Wybrany tekst:
Nasze usta mają masę roboty. Jedzą, piją, ziewają, śpiewają, śmieją się. I całują. Trudno więc usta przecenić – mówi Wojciech Eichelberger, psychoterapeuta. Usta to też narzędzie komunikacji werbalnej i niewerbalnej – ich wyraz i kształt wiele o nas mówi. Czy zmieniając wygląd ust, możemy zmienić siebie?
Mówisz, że usta są bramą ciała i jeśli ktoś ją forsuje, gdy jesteśmy dziećmi, np. zmuszając nas do jedzenia, czujemy się jak zgwałceni. Tracimy zaufanie do innych oraz szacunek do siebie. A co z naszymi ustami, kiedy już jesteśmy dorośli?

Zadanie pisemne 1: Przepisz z tekstu o ustach wszystko od „Nasze usta mają” aż do „możemy zmienić siebie?”.
Zadanie pisemne 2: Określ, czy poniższe stwierdzenia zgadzają się z tekstem o ustach. Przy każdym odpowiedz „tak” lub „nie” i przytocz rozstrzygające słowa tekstu: (a) Wojciech Eichelberger jest psychoterapeutą; (b) usta służą wyłącznie do komunikacji werbalnej; (c) forsowanie ust w dzieciństwie wzmacnia szacunek do siebie.

Udostępniony materiał:
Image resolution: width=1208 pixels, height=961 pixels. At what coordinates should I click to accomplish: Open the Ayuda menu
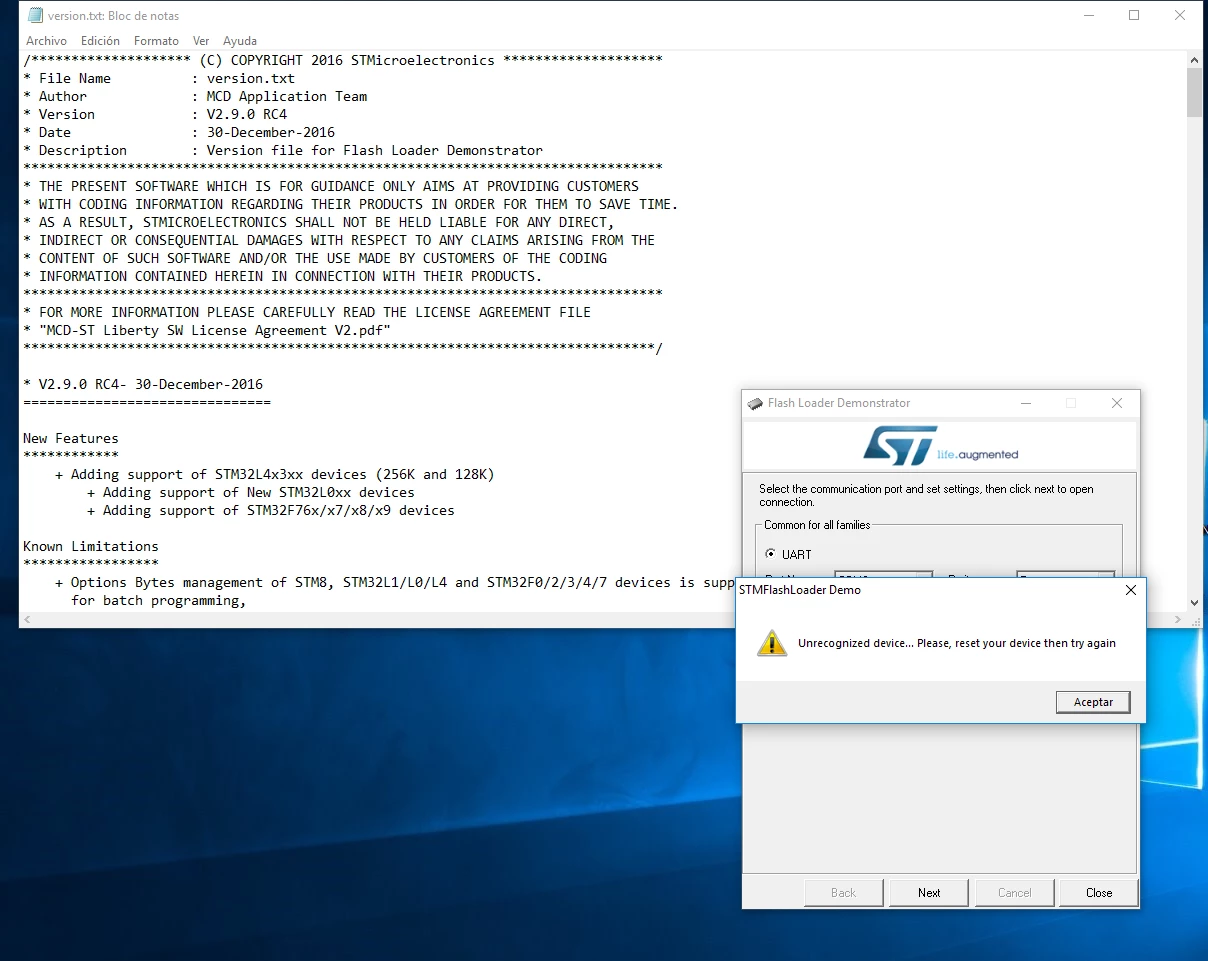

Rozwiązanie zadania 1:
Nasze usta mają masę roboty. Jedzą, piją, ziewają, śpiewają, śmieją się. I całują. Trudno więc usta przecenić – mówi Wojciech Eichelberger, psychoterapeuta. Usta to też narzędzie komunikacji werbalnej i niewerbalnej – ich wyraz i kształt wiele o nas mówi. Czy zmieniając wygląd ust, możemy zmienić siebie?

Rozwiązanie zadania 2:
(a) Tak: „mówi Wojciech Eichelberger, psychoterapeuta”.
(b) Nie: „Usta to też narzędzie komunikacji werbalnej i niewerbalnej”.
(c) Nie: „Tracimy zaufanie do innych oraz szacunek do siebie”.